Geospatial Data Analytics lab excels in global competition
For the second consecutive year, researchers from Ohio State were recognized internationally for their research in remote sensing. Rongjun Qin, assistant professor of geodetic engineering and director of Ohio State's Geospatial Data Analytics Lab, and team members Huijun Chen, Changlin Xiao and Wei Liu were named winners in two separate tracks of the 2020 Institute of Electrical and Electronics Engineers (IEEE) Geoscience and Remote Sensing Society (GRSS) Data Fusion Contest.
Remote sensing involves scanning the earth by satellite, unmanned aerial vehicles (UAVs) or aircraft flying at very high altitudes, in order to obtain data about the planet and its features. The annual competition, the largest of its kind in the geosience and remote sensing community, challenged 159 teams from around the globe to engage machine learning problems related to data aquisition of earth's terrain, oceans, atmosphere and space. Using a standard data set supplied to all participants, Ohio State's team created global land cover maps of terrain such as forests, wetlands, and urban environments with low- and high-resolution labels.
Qin recalled that the "remote" element of the competition took on new meaning during this year's competition. "We had team members in Columbus but also in China," he said. Furthermore, team members were working from home, without the high-performance computing facilities in their lab space to rely on. Sharing large files of computational results (30+ GB) and analysis for every single algorithmic trial, coupled with members working in vastly different time zones on machines with vastly different computational power, required innovation on the part of all involved.
"We mirrored the environments and sent the codes directly to each team member to allow them to run computations and generate results and analysis locally," Qin stated. The group utilized live chats and whatever other tools that were readily available to share data, results and ideas. For its efforts, the Ohio State team was awarded a first place finish in the Land Cover Classification with Low- and High-Resolution Labels track and a fourth place finish in the Land Cover Classification with Low-Resolution Labels track. Qin likened the contest's empasis on accuracy to auto racers' quest for still-faster times on the track. "Whichever team achieves better accuracy, pushes the capability boundary a bit more," he stated.

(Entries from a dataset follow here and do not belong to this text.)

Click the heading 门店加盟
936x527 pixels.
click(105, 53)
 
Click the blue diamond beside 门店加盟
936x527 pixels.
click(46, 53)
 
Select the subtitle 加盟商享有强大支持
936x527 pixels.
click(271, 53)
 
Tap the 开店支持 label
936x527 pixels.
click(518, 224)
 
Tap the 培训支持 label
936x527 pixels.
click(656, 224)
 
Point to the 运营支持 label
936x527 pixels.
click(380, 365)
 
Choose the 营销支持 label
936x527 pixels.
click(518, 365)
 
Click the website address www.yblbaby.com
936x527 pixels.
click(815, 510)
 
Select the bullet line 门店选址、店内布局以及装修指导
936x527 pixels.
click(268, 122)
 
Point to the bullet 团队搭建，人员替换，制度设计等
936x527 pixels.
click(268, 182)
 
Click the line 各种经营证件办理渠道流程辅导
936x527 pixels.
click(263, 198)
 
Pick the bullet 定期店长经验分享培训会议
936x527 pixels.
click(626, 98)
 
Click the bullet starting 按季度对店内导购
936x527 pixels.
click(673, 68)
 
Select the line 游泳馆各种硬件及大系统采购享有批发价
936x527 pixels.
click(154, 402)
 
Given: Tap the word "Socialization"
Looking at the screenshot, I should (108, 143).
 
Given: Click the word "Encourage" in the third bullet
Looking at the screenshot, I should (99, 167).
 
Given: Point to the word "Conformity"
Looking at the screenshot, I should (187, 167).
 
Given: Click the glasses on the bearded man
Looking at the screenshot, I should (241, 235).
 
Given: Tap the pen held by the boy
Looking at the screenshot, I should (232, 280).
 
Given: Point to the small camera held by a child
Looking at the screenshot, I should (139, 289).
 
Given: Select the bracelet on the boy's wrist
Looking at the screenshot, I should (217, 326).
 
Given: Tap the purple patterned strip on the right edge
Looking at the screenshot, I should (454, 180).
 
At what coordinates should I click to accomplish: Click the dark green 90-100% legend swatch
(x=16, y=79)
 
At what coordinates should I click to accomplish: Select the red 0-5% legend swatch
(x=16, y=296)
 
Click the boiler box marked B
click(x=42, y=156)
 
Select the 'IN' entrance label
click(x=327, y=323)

The win, further cemented the stature of Ohio State's Geodetic Engineering program as a leader in not only photogrammetry but in geosience and remote sensing as well. Noting that many teams in the field were full-time operations with dedicated staff, Allison MacKay, Professor and Chair of the CEGE applauded Professor Qin's team of student researchers. "In addition to the talents of Rongjun's team at algorithm development, this also highlights his skills as a leader by coordinating a team remotely," she remarked.
Qin, whose work is supported by the Office of Naval Research, noted that winning the competition winners reflects well on Ohio State's machine learning practice in remote sensing. "I'm very proud that all went well," he said of his team's efforts during the contest.
IEEE, an association dedicated to using data from satellites to understand the Earth and to advance innovation and technological excellence for the benefit of humanity, is the world's largest technical professional society.